I’m glad this past week is behind us. Isa was sick at home for three days. On Wednesday I took a sick day because I was coming down with what Isa had. I thought I’d be able to send Isa to school that day but it turned out she wasn’t well enough yet so my sick day ended up being a caring-for-Isa day which didn’t allow for much rest or rejuvenation. Between two days of writing sub plans (I also stayed home with her on Monday) and getting sick myself, the week was a tough one. As I’m writing this late Sunday night I have absolutely no voice. If it’s not back tomorrow things are going to be rough.
This coming week was supposed to be a short one for me. I was planning on taking Friday off to fly to New York for a wedding. But that wedding was supposed to take place at Chelsey Piers and the venue was pretty much destroyed in the hurricane. This past Thursday an email went out announcing that the wedding has been postponed indefinitely. I feel just awful for my friend and his fiancee.
Luckily Jet Blue credited us without any cancellation fees. We have a year to use the money we originally spent on the tickets. I’m not even sure if the wedding will happen in the next year, I have no idea what their plans are.
My parents were slated to take care of Isa and they were really disappointed to hear we weren’t going away.
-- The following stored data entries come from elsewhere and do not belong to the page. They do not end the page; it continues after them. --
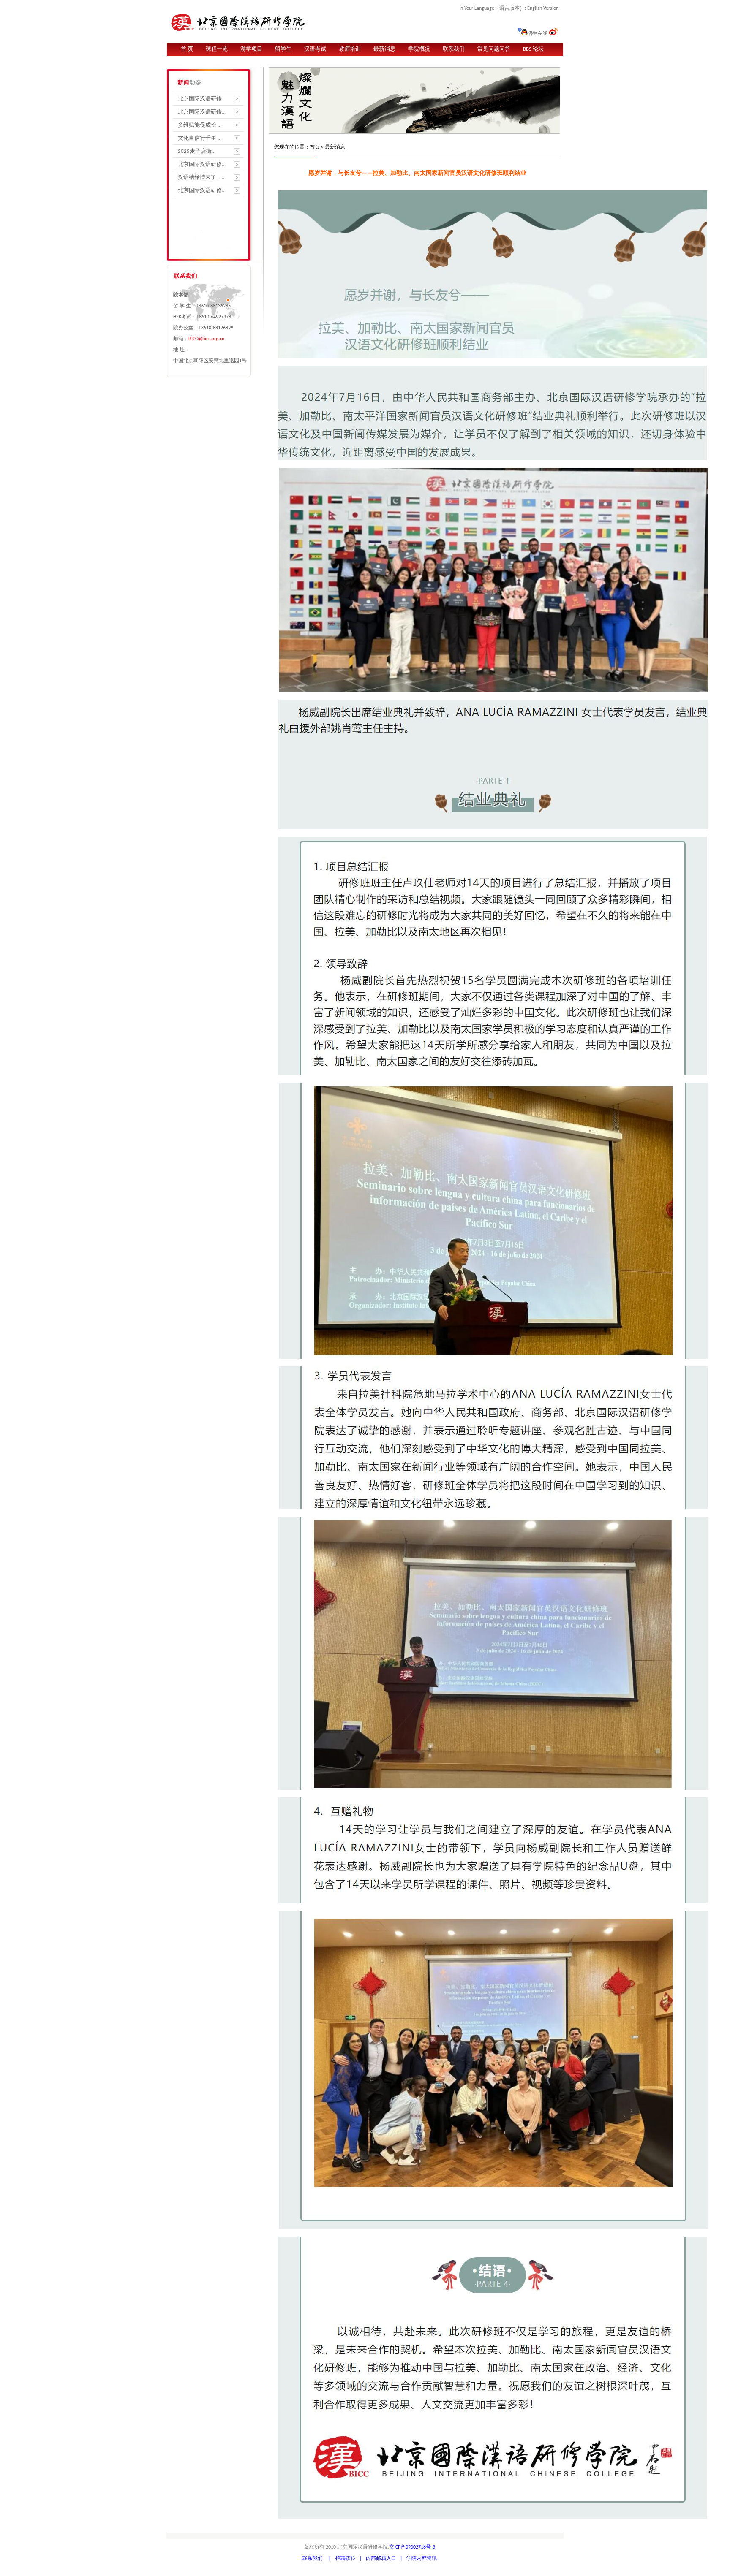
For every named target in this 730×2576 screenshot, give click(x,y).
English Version (542, 8)
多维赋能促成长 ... (199, 125)
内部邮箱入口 (381, 2558)
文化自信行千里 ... (199, 138)
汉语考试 (315, 49)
So we decided to let them take her anyway and we’re going to enjoy a staycation at home alone, just the two of us. I’d love for us to actually go somewhere but we can’t afford that right now. So instead we’ll just stay home and see a movie and eat out and get some drinks at a bar and maybe hear some live music and you know, do the things that adults do when no toddlers are around.
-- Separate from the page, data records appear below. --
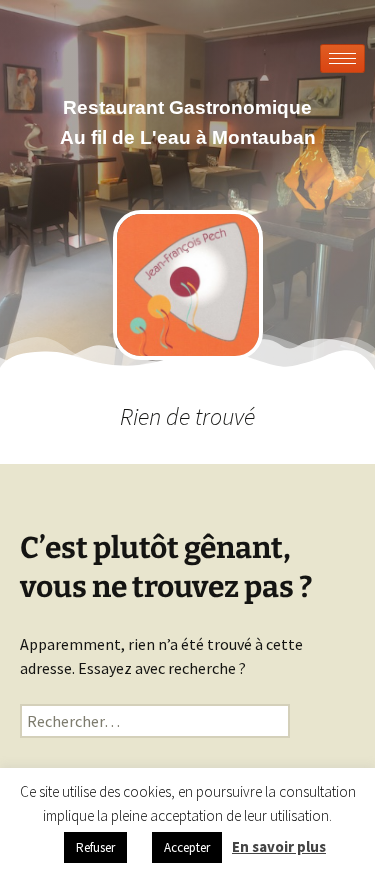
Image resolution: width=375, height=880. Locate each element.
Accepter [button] (187, 847)
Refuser (95, 847)
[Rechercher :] (155, 721)
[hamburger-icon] (342, 58)
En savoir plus (279, 846)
I have to admit, I’m really looking forward to it. Things between Mi.Vida and I have actually been really good lately but our relationship can always benefit from some one-on-one time. The biggest bummer is that we’ll just have missed my ovulation window, unless of course my body decides to postpone things for a couple of days. Either way, I’m sure we’ll be sharing some intimate moments over the weekend.
Have you ever taken a staycation? If so, what did you do?